There are 5 groupings of heifers, each with their own ration as noted in Table 5. These diets have been developed by trial and error at Mason Dixon Farms by the nutritionist and the calf/heifer manager. The nutritionist indicates the need for published credible data showing the absolute amount of ME (metabolizable energy) and MP (metabolizable protein) for limit-fed heifers, and for a software program to optimize diets. In addition, he has made the following observations about this limit-fed program for heifers:

reduction in feed cost due to improved conversion efficiencies,
adequate bunk space is required for all stock to eat at one time,
bawling is common in the barn when people or feed equipment are nearby,
boredom is a concern with an empty bunk for as much as 16 hr/d – more tongue lolling and pen mate sucking,
body condition will be normal but noticeable is a much smaller abdominal fill.
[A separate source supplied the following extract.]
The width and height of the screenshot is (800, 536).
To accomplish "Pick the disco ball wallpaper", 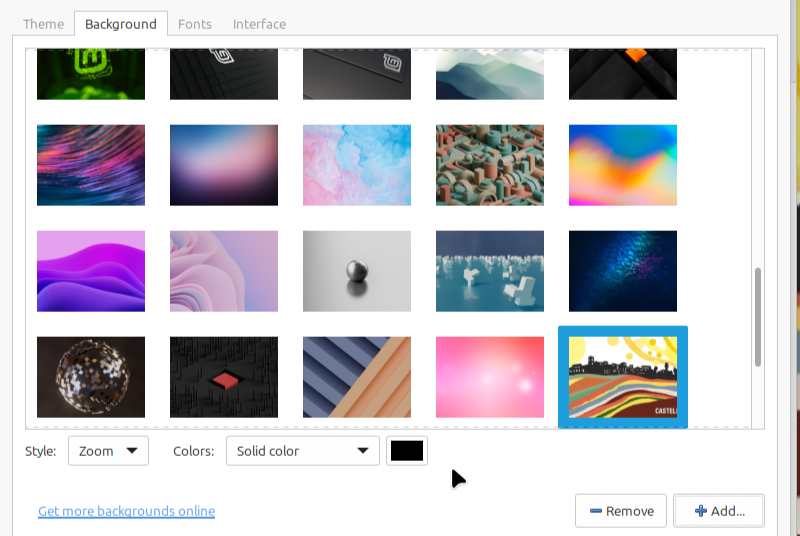I will tap(91, 377).
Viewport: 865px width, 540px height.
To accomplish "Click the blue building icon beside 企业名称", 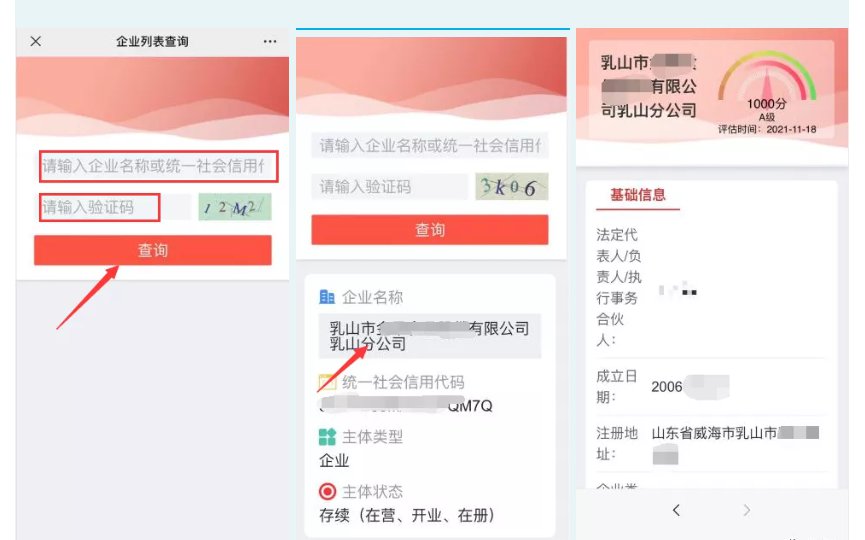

They have a “barrel” more like a finished feeder animal, and
feed delivery is easy since no one needs to make a bunk call – just feed to the head count.

Summary

Dry matter intake prediction and attainment, dietary energy to protein relationship, maximizing height attainment, and having an adequate daily gain without fattening are key elements of any good heifer-growing program. In various research trials, limit-feeding of heifers:

has produced targeted ADG if dietary protein and energy concentrations have been adjusted to provide the same amount of protein and energy as for ad libitum-fed heifers,
has resulted in similar first lactation milk yields as ad libitum fed heifers,
decreased manure excretion and increased efficiency of N utilization and other nutrients, and
has been shown to work if adequate bunk space is provided for all heifers to eat at the same time. This is especially critical for heifers lower on the social order.

A large dairy herd has successfully used limit feeding for all of their dairy heifers beginning at 130 kg of BW since 2006. Separate rations with different protein and energy concentrations are provided for 5 groupings. The primary benefits have been in lower feed costs and less manure production. Other observations have also been noted.